Task prompt ->
The data beneath this task is to be duplicated exactly, in its entirety.

Records for this exercise ->
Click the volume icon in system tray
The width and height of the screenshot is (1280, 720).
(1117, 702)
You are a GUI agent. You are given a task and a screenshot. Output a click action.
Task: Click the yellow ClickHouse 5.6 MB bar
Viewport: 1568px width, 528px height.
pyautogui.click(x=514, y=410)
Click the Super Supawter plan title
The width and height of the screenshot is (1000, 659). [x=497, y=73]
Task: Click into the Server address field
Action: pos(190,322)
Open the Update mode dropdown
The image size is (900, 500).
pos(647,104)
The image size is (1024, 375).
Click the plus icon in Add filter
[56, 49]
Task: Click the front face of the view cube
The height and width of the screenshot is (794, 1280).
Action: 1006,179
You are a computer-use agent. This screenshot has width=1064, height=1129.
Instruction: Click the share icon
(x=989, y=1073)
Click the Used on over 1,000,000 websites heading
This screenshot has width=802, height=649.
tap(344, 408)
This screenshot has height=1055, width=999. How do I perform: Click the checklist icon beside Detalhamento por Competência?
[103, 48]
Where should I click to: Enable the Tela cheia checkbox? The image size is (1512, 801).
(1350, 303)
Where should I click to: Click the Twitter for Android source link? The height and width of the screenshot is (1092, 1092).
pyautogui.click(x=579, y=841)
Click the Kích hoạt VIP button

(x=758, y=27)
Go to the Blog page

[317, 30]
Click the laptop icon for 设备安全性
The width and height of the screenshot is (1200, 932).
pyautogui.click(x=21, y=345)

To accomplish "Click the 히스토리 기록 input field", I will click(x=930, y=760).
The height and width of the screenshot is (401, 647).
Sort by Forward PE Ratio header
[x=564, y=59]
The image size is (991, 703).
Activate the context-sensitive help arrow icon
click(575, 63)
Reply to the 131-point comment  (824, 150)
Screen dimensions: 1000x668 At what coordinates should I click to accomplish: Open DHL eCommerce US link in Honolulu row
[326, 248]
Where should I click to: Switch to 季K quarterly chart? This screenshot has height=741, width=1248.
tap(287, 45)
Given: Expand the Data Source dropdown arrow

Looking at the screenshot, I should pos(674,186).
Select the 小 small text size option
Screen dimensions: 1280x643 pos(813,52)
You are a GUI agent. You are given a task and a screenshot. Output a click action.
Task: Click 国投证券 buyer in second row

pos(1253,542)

Your solution ->
Click the volume icon in system tray
The width and height of the screenshot is (1280, 720).
(1117, 702)
You are a GUI agent. You are given a task and a screenshot. Output a click action.
Task: Click the yellow ClickHouse 5.6 MB bar
Viewport: 1568px width, 528px height.
pyautogui.click(x=514, y=410)
Click the Super Supawter plan title
The width and height of the screenshot is (1000, 659). [x=497, y=73]
Task: Click into the Server address field
Action: pos(190,322)
Open the Update mode dropdown
The image size is (900, 500).
pos(647,104)
The image size is (1024, 375).
Click the plus icon in Add filter
[56, 49]
Task: Click the front face of the view cube
The height and width of the screenshot is (794, 1280).
Action: 1006,179
You are a computer-use agent. This screenshot has width=1064, height=1129.
Instruction: Click the share icon
(x=989, y=1073)
Click the Used on over 1,000,000 websites heading
This screenshot has width=802, height=649.
tap(344, 408)
This screenshot has height=1055, width=999. How do I perform: Click the checklist icon beside Detalhamento por Competência?
[103, 48]
Where should I click to: Enable the Tela cheia checkbox? The image size is (1512, 801).
(1350, 303)
Where should I click to: Click the Twitter for Android source link? The height and width of the screenshot is (1092, 1092).
pyautogui.click(x=579, y=841)
Click the Kích hoạt VIP button

(x=758, y=27)
Go to the Blog page

[317, 30]
Click the laptop icon for 设备安全性
The width and height of the screenshot is (1200, 932).
pyautogui.click(x=21, y=345)

To accomplish "Click the 히스토리 기록 input field", I will click(x=930, y=760).
The height and width of the screenshot is (401, 647).
Sort by Forward PE Ratio header
[x=564, y=59]
The image size is (991, 703).
Activate the context-sensitive help arrow icon
click(575, 63)
Reply to the 131-point comment  (824, 150)
Screen dimensions: 1000x668 At what coordinates should I click to accomplish: Open DHL eCommerce US link in Honolulu row
[326, 248]
Where should I click to: Switch to 季K quarterly chart? This screenshot has height=741, width=1248.
tap(287, 45)
Given: Expand the Data Source dropdown arrow

Looking at the screenshot, I should pos(674,186).
Select the 小 small text size option
Screen dimensions: 1280x643 pos(813,52)
You are a GUI agent. You are given a task and a screenshot. Output a click action.
Task: Click 国投证券 buyer in second row

pos(1253,542)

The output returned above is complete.